De cómo la inteligencia descubre lo más oculto de los seres


No basta que una mente sea equilibrada en sus juicios y razonamientos para que consideremos a la inteligencia completamente desarrollada. Cuando hablamos del amo del cuerpo notamos que el hombre es un espíritu encarnado, mezcla original de alma y cuerpo unidos íntimamente en una unidad indisociable. Ello nos dice que si la capacidad de pensar nos viene de lo que hay en nosotros de sutil, de ubicuo como el viento, es decir, del espíritu, éste, sin embargo, jamás se distancia de nuestro cuerpo y aun en la operación de pensar, que le es propia, se resiente de esta vecindad que la impregna de pesadez, de contorno retaceado y espeso, de ubicación y localización en el espacio y en el tiempo con que ella lo agobia.

Hay, por esto, como una contradicción en el seno de la inteligencia: por una parte lo que ella toca se reviste siempre de inmaterialidad, de trascendencia; por otra, le pesa y le atrae lo sensible, material y concreto. Esto nos explica por qué la inteligencia, en ciertas operaciones, sólo se siente cómoda ante objetos determinados, y por qué el razonamiento, sobre todo deductivo, halla su campo adecuado cuando versa sobre la materia que abstrae de lo concreto, como es la cantidad de que trata las matemáticas. De ahí también el que las ciencias, para constituirse como tales, tiendan a asumir los modos de la matemática, y busquen definir a sus objetos según relaciones cuantitativas. Ahora bien, notamos que el mundo está poblado además por seres que no son materiales, y que aun los seres materiales, en su existir bruto, mantienen relaciones tan vivas que, abstraídas, se marchitan y mueren. ¿Puede la inteligencia traducir todos estos objetos a su manera? Si la inteligencia fuese sólo razonamiento y deducción, le sería difícil hacerlo; de hecho, mucho escaparía a su aprehensión y tendría que resignarse con un conocimiento disecado de estos objetos. Pero la inteligencia tiene también otro aspecto, otra ladera de la inmensa montaña de que hablábamos; lo llamamos la intuición. Más allá del razonamiento frío, más allá de la deducción matemática descubre caminos secretos, evoca presencias intangibles. Y, como el concepto, desnudo y solo, no le basta para traducir todo esto, recurre a la paleta policroma de la imaginación y ella le brinda la gama de sus colores, los arpegios de sus sonidos, la suavidad o la dureza de sus sensaciones. Nada de cuanto así se sugiere podrá, para ser válido, oponerse a lo que el razonamiento deduce legítimamente; la intuición no debe oponerse al razonamiento; pero lo que sí puede y hace es caminar delante de él, prolongarlo y decirnos muchas intimidades del mundo que, de otro modo, callaría el silencio.

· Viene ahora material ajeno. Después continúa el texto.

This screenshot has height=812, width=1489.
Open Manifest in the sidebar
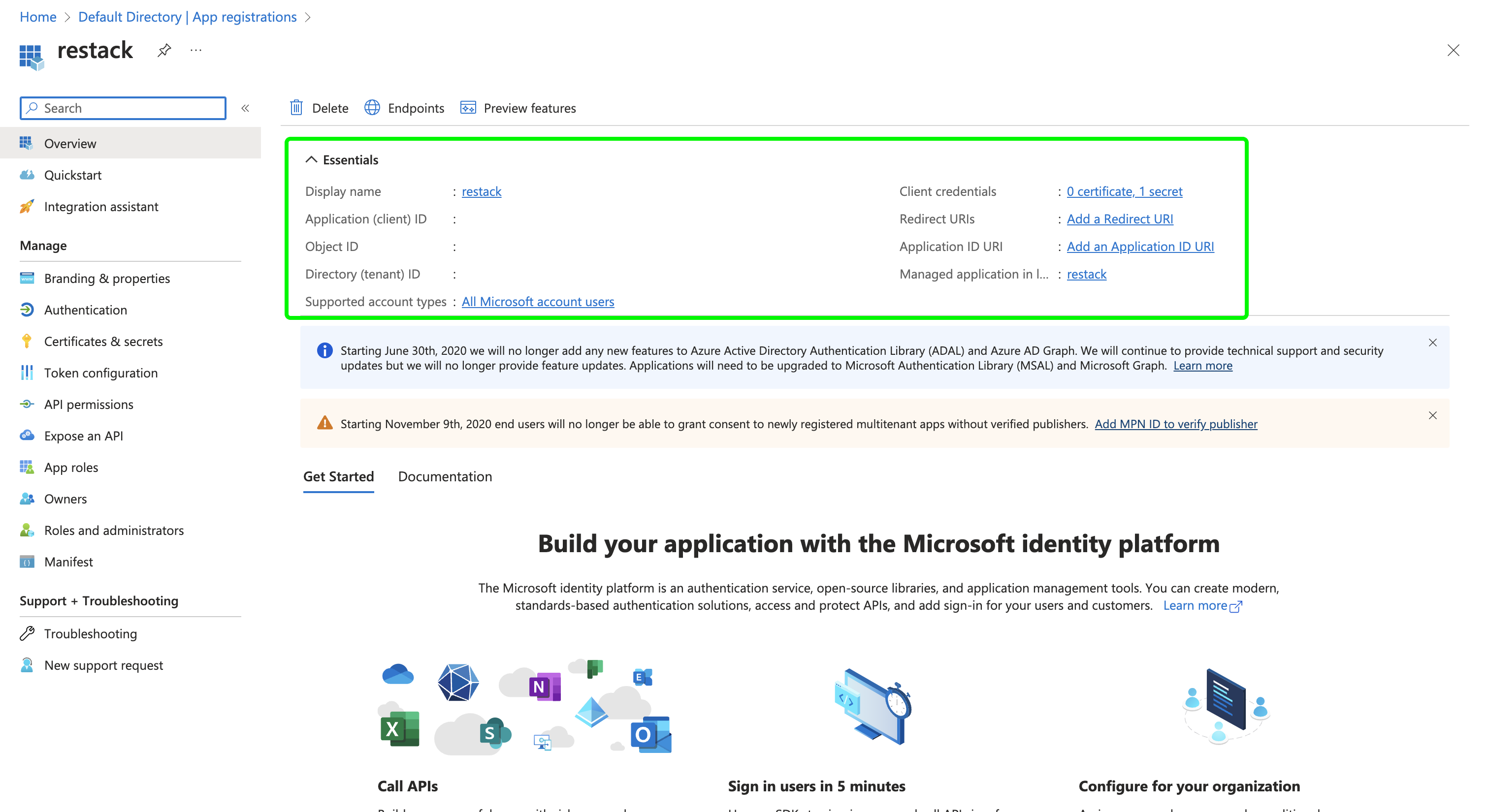click(x=68, y=562)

Hemos examinado distintas laderas de la montaña de la inteligencia. Ella es enorme: está equipada con instrumentos variados y puede así comprender todas las cosas. El hombre juzga, razona, compara, establece valoraciones, descubre afinidades, domina el presente, resucita el pasado, presiente el futuro: la inteligencia ha hecho de él el amo del Universo. Es verdad, no todos los hombres desarrollaron su inteligencia de igual modo; a los que lo hicieron en una forma notable y desentrañaron visiones nuevas, veladas hasta entonces, los saludamos con respeto.